Permissions not mapping over accestoken registered app

Question

Hi all, I’m running on fumes here, spent an afternoon looking into what I might be doing wrong:

I have a basic powershell script (almost 1-1 from ms docs)

$tenantId = "mytoken"
$ApplicationID = "mytoken"
$clientSecret = "mytoken"



$graphtokenBody = @{   
   Grant_Type    = "client_credentials"   
   Scope         = "https://graph.microsoft.com/.default"   
   Client_Id     = $ApplicationID   
   Client_Secret = $ClientSecret   
}  

$graphToken = Invoke-RestMethod -Uri "https://login.microsoftonline.com/$TenantID/oauth2/v2.0/token" -Method POST -Body $graphtokenBody | Select-Object -ExpandProperty Access_Token 

$teamstokenBody = @{   
   Grant_Type    = "client_credentials"   
   Scope         = "48ac35b8-9aa8-4d74-927d-1f4a14a0b239/.default"   
   Client_Id     = $ApplicationID   
   Client_Secret = $ClientSecret 
} 

$teamsToken = Invoke-RestMethod -Uri "https://login.microsoftonline.com/$TenantID/oauth2/v2.0/token" -Method POST -Body $teamstokenBody | Select-Object -ExpandProperty Access_Token 

Connect-MicrosoftTeams -AccessTokens @("$graphToken", "$teamsToken")
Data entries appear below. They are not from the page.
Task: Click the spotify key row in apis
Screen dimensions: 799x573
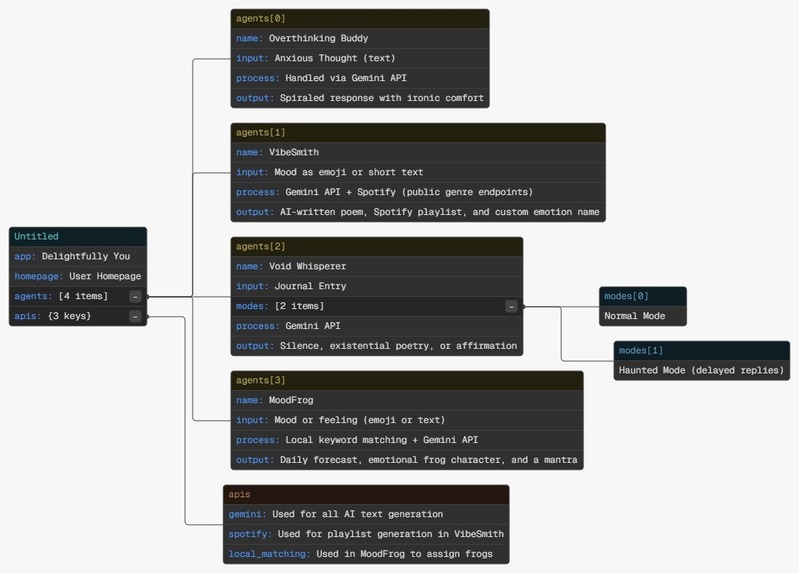Action: pyautogui.click(x=366, y=534)
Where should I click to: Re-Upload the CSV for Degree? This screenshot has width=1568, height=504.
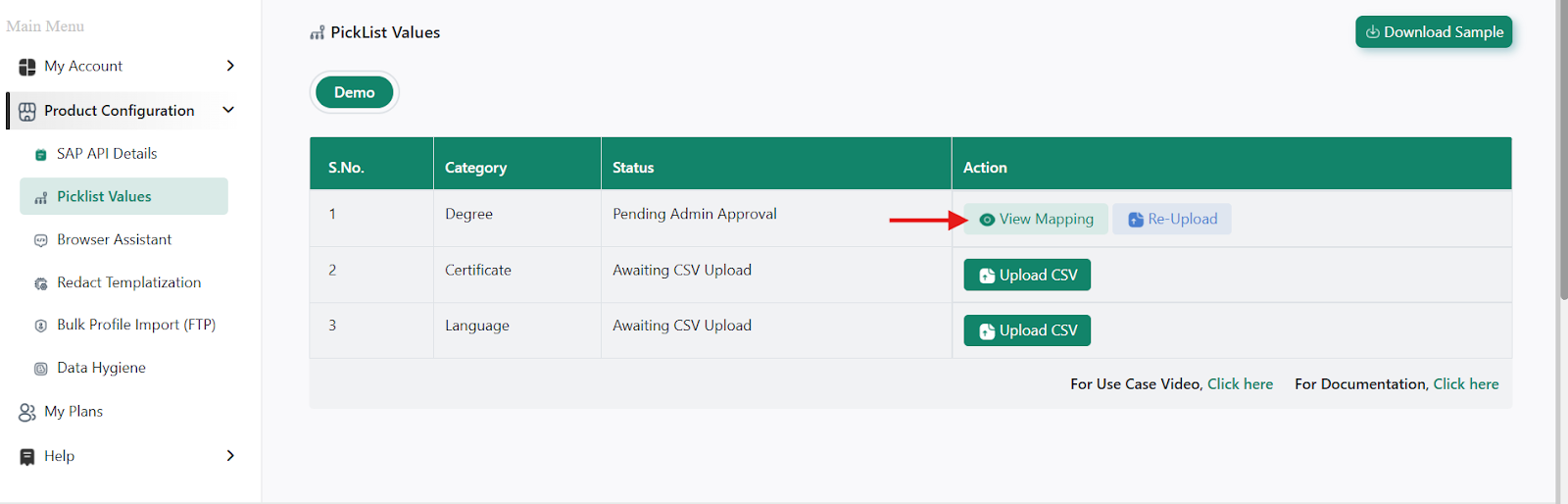coord(1172,219)
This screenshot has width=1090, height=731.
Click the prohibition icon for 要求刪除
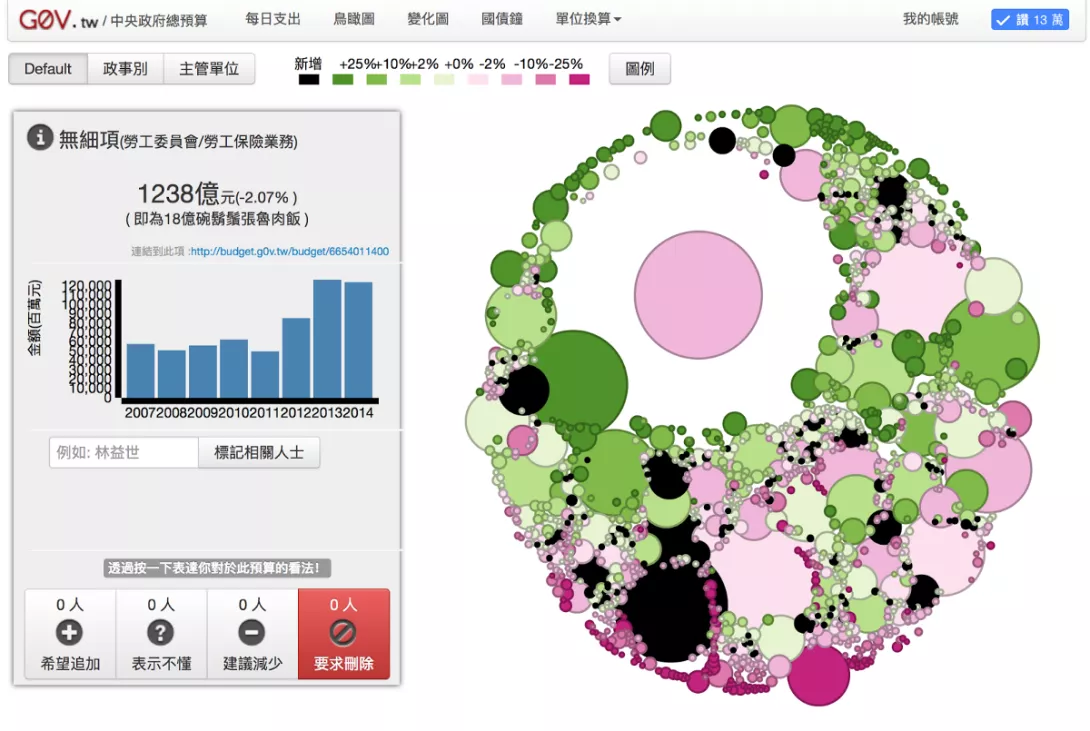tap(343, 632)
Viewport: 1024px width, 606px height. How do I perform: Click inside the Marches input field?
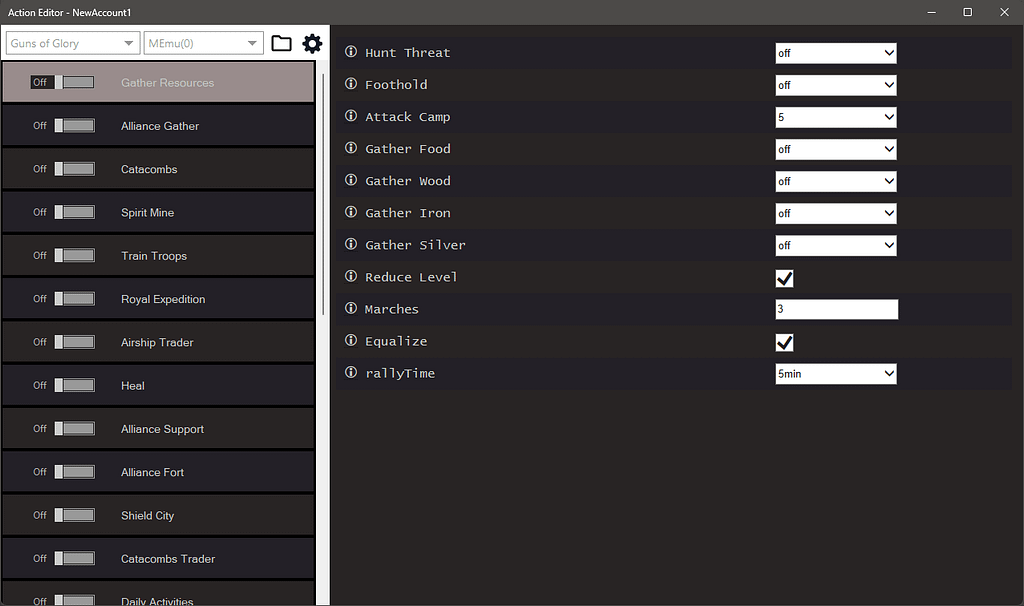pyautogui.click(x=836, y=309)
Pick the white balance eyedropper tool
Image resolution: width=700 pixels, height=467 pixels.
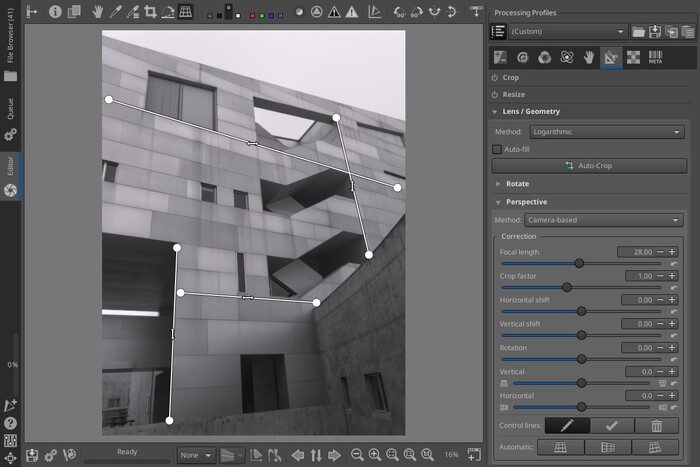(115, 12)
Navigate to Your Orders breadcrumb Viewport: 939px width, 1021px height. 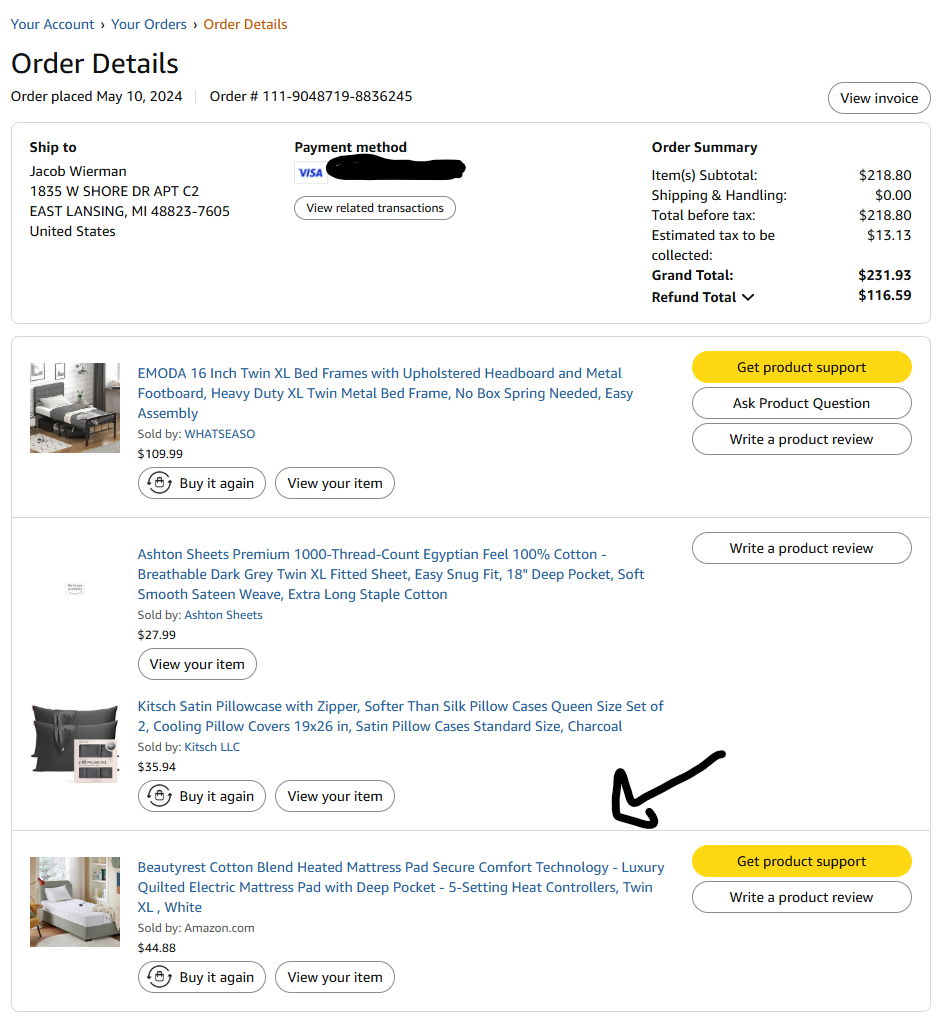tap(149, 24)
I've used this link for the code: https://learn.microsoft.com/en-us/powershell/module/teams/connect-microsoftteams?view=teams-ps

this successfully connects; i get the nice reply containing account environment tenant etc.

I can after this also run get-team and it fetches all my teams.

I’m now trying to use the CS scripts simple stuff like ‘Get-CsOnlineUser’ but I immediately get unauthorized reply…

I’ve made the registerred app teams admin givin it waaaay to many permissions in graph but still to no avail…

Is there any known way to check the permissions that I could need to give / log more?

If i run the Get-CsOnlineUser code with my admin user it just works… ------------------------------ if anyone could set me on the road to the correct permissions? or where i can check what's missing?